Passage to read

══════════

When Walter Hill decided not to take up the directorial reins, preferring to go with the urban western The Driver (1978), the good ship Nostromo was left without a captain. One Director’s Guild strike and several months later, the script having been waved in front of all the usual suspects (including a young up-and-comer called Spielberg, who was just finishing off a very different alien film of his own - Close Encounters of the Third Kind, 1977) a list of available directors was presented to the desperate producers. Showing laudable discrimination, they pick the first name on the list, and so it was that Brit Ridley Scott came aboard, bringing with him a very particular vision.

Under his guidance, the Nostromo became a 800-foot-long tug pulling a two-mile long refinery. Cobb, Foss and a team of other designers were competing with each other for months, trying to come up with something that they were happy with. Finally, principal photography with the actors was over, post-production was in full swing, and they still had nothing for the exteriors of the ship.

══════════

Actions to take
- A) In the passage about the Nostromo's production, condense the paragraph beginning "Under his guidance" into a shorter version that keeps its main facts.
- B) Write what comes next in the passage about the Nostromo's production, starting after its last sentence.
The rows that follow come from a separate source.

(Screenshot grounding data)
══════════

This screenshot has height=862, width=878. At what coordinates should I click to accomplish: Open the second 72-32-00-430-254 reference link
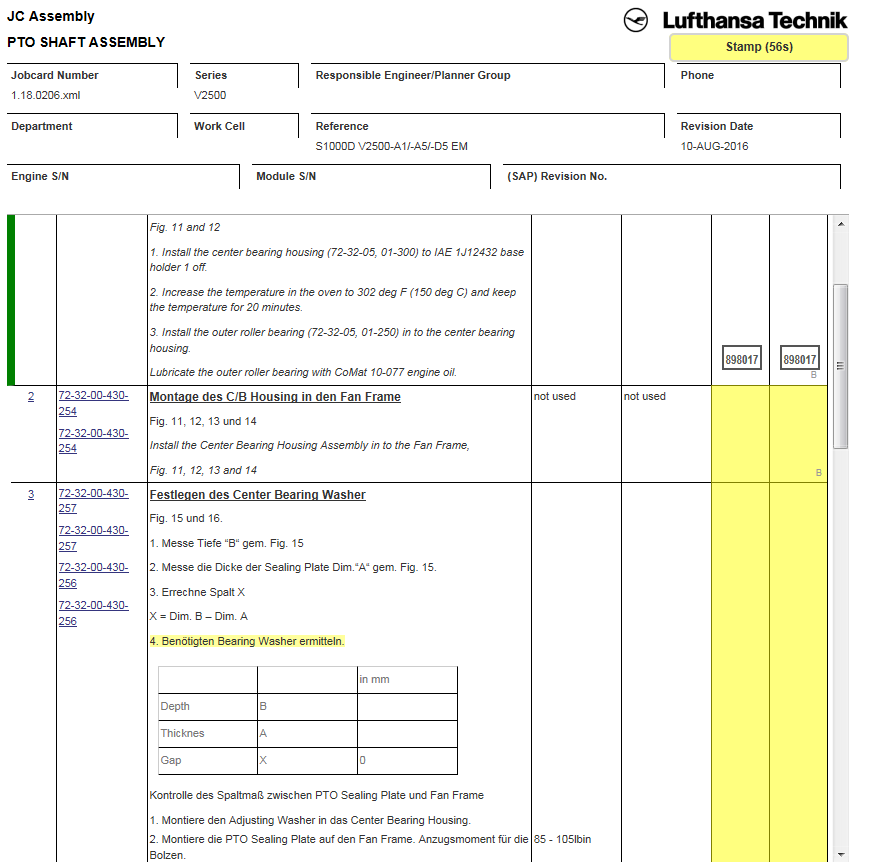click(x=93, y=441)

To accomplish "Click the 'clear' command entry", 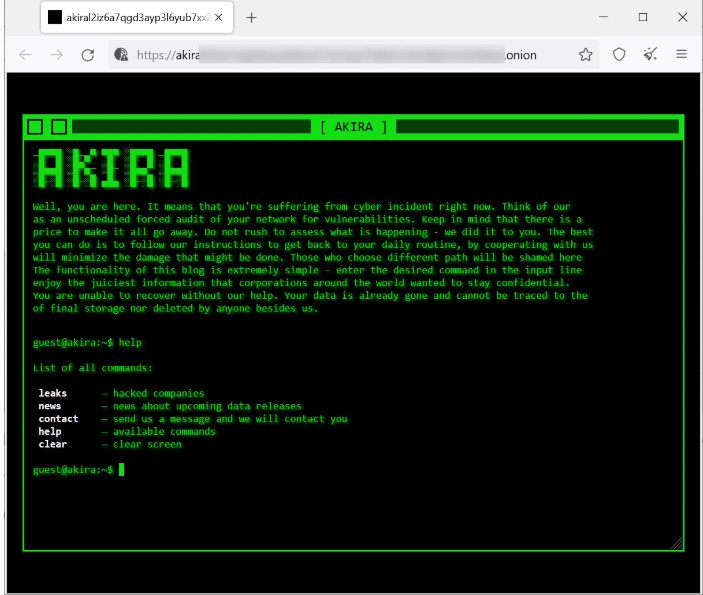I will 53,444.
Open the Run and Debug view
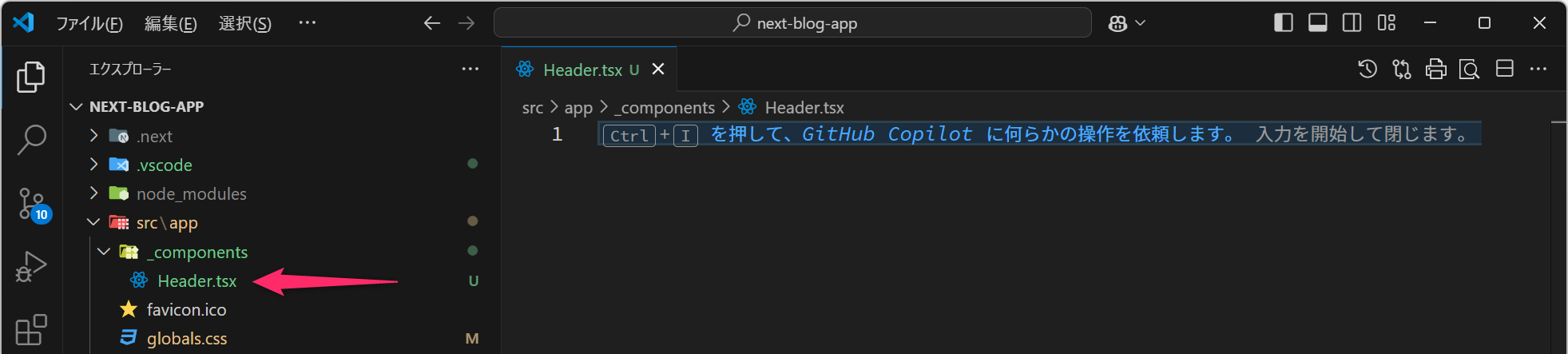 click(x=31, y=267)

══════════

Responses by task
- A) Under Scott, the Nostromo became an 800-foot tug pulling a two-mile refinery. Cobb, Foss and other designers competed for months to find a design they liked, but even after principal photography had ended and post-production was well underway, they still had nothing for the ship's exteriors.

- B)
Cobb confessed to ‘Fantastic Films’ magazine that his team could have gone on designing and redesigning forever: “ ... then Brian Johnson came in, and he was going to build a model. He made up their minds for them. He just took my drawings and went right out to Bray Studios and built it.”

In ‘The Book of Alien’, Cobb explains his way of working: “I’m sort of a frustrated engineer ... So, in working on a film, I like to take this challenge and design a spaceship as though it were absolutely real, right down to the fuel tolerances, the centres of gravity, the way the engines function, radiation shielding, whatever.”

So intensive is his attention to detail, one of his (unused) blue-print designs for the Nostromo refers to its ‘Yutani T7A NLS stellar drive’ engines. Utter gibberish, of course, being named after Cobb’s oriental neighbour, but it does provide one of the rare hints to the identity of the mysterious ‘Company’ which operated the Nostromo. Only in Cameron’s sequel, Aliens (1986), would they be identified on screen as the fiendish ‘Wayland-Yutani’!

As to the interiors, Cobb had his finger-prints on every room and foot of corridor. The octagonal doorways were his, the wall decorations, even the light fittings. His designs, honed in consultation with Scott, were brought to full-size life by Production Designer Michael Seymour and Art Directors Roger Christian and Les Dilley.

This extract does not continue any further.